Coach Inc. (NYSE:COH) America’s leading luxury accessory brand for men and women, is believed to be on the verge of a turnaround in terms of sales and volumes growth at Piper Jaffray. Veteran analyst, Erinn Murphy maintains her bullish view on the stock and believes that comparable same store sales are likely to be positive for the next quarter.

Ms. Murphy stated in her latest report regarding COH that a turnaround for the stock is expected during the next quarter as the company’s revenue and comps are largely likely to get better from here on. To support the hypothesis, the analyst studied the mechanics of such a change on her financial model for COH and found data points quite in line with her estimates, given that the store labor and rent costs stay below a certain threshold. The expenses for SG&A are mapped from the year 2015 to subsequent years in Piper Jaffray’s model and following few assumptions follow; expenses related to selling exclusive of rent remain flat, rents remain flat locally but increase globally and marketing costs will increase in connection to sales at a certain percentage in order to maintain brand momentum.

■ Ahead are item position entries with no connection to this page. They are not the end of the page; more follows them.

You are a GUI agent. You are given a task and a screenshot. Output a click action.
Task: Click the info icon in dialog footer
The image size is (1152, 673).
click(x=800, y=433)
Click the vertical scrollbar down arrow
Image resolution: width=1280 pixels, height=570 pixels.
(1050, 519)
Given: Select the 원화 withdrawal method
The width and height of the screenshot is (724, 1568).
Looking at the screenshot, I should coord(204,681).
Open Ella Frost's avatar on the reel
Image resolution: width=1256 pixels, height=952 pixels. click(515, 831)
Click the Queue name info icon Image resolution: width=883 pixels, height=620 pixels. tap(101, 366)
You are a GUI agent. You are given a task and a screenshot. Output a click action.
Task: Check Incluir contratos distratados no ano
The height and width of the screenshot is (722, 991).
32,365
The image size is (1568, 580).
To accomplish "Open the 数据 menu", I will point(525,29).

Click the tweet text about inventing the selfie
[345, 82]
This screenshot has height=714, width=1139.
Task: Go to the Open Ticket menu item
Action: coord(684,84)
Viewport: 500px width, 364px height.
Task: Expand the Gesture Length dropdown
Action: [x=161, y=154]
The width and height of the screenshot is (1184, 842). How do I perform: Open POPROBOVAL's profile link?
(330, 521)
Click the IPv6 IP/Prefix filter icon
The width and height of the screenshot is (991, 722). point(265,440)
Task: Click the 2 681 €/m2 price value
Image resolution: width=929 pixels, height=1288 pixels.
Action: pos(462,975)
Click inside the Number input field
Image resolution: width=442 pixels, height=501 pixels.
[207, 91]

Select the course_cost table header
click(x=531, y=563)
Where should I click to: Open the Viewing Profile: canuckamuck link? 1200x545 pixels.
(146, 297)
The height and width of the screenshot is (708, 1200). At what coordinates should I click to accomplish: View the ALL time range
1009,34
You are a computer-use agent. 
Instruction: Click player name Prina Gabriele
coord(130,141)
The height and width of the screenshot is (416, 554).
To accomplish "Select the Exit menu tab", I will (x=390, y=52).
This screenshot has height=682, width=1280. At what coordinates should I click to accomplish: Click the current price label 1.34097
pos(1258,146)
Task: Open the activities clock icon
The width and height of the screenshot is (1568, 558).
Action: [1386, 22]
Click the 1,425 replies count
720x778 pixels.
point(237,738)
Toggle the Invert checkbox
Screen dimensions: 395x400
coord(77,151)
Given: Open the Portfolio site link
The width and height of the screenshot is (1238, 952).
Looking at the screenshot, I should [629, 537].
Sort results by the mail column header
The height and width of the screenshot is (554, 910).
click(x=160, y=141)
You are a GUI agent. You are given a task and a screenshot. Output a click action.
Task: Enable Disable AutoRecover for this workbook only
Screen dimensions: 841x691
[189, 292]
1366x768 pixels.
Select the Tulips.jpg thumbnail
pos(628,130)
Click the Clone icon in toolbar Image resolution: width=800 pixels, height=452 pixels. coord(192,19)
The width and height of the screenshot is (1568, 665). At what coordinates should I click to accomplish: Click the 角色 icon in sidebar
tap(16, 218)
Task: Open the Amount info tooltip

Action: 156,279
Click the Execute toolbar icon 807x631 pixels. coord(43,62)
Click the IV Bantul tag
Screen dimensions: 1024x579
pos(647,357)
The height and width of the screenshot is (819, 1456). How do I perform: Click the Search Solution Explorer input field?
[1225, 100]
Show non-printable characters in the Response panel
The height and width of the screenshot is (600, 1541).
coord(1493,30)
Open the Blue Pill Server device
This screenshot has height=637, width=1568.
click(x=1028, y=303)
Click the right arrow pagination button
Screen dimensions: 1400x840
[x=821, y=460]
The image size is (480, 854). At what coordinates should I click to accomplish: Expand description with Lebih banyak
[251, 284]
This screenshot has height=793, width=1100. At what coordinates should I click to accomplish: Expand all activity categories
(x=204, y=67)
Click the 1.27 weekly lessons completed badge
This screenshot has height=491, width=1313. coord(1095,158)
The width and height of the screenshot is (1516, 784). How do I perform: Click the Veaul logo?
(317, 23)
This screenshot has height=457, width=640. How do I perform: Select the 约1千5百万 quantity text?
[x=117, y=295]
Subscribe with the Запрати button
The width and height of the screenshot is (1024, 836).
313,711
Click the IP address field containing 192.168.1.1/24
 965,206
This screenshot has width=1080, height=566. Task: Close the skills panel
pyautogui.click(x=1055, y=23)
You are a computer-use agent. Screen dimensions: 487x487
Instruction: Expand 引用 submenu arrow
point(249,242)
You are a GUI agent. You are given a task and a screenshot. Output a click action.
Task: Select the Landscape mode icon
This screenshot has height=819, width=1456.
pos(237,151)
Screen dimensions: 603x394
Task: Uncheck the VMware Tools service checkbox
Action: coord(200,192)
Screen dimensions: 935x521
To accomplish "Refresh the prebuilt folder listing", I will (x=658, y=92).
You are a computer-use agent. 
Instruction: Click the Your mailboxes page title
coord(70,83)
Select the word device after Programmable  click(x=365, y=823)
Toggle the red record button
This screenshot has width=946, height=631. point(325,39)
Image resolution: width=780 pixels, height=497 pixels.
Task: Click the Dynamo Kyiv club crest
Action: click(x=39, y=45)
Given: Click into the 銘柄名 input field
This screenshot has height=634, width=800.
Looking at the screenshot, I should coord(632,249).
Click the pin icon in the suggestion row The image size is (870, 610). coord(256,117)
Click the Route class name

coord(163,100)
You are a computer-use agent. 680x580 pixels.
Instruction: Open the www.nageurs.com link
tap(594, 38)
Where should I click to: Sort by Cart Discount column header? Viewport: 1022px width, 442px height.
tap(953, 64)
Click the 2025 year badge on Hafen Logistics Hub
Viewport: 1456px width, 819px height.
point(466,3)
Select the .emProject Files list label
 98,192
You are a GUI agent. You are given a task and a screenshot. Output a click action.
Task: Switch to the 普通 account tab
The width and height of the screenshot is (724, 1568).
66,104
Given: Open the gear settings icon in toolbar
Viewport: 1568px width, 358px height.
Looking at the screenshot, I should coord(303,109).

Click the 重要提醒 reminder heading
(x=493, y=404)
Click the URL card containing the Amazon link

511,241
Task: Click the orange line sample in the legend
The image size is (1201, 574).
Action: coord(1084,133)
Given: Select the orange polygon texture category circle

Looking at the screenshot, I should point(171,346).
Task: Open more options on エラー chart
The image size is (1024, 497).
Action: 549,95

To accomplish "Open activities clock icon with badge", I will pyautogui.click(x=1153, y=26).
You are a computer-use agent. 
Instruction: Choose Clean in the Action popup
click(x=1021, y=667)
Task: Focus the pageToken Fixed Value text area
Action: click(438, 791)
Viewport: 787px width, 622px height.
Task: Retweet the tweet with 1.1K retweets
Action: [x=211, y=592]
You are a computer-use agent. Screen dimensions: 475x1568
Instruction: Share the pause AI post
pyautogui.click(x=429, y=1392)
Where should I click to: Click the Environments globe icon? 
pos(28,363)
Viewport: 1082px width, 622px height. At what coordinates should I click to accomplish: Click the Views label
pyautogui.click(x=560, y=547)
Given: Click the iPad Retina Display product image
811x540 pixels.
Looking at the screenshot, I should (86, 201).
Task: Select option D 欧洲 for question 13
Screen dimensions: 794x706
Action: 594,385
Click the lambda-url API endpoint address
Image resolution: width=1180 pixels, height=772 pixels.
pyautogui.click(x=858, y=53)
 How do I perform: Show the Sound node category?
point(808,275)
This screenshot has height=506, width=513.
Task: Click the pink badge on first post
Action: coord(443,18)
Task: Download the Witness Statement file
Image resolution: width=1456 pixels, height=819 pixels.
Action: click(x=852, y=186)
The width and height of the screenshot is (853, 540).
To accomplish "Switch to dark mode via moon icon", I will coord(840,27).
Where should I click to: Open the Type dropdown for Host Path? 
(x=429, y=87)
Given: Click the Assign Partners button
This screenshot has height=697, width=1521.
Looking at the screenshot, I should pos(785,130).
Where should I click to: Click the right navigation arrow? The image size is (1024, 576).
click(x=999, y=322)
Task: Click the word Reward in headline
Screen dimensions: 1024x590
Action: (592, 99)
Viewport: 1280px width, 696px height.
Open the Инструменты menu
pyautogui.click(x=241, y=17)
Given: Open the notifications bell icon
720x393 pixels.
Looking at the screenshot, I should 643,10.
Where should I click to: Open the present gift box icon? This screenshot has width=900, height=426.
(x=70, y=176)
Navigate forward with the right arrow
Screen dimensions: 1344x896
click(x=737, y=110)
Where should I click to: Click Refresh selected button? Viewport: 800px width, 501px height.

The analyst summarized her observations and assumptions by stating that the 2017 estimate for SG&A might be a little on the conservative side by $60 to $80 million which translates to $0.15 to $0.20 impact on the EPS. Piper Jaffray’s FY17 EPS estimate stands at $2.15 and stipulates an operating margin of 18.3% and is slightly above the Street’s estimate of $2.10.

COH’s Overweight rating and a price target of $42 were not altered and the analyst remained largely bullish on the stock. The analyst opinion has 5 strong Buy, 11 Buy, 18 Hold and two Underperform ratings. The stock closed at $38.93 yesterday.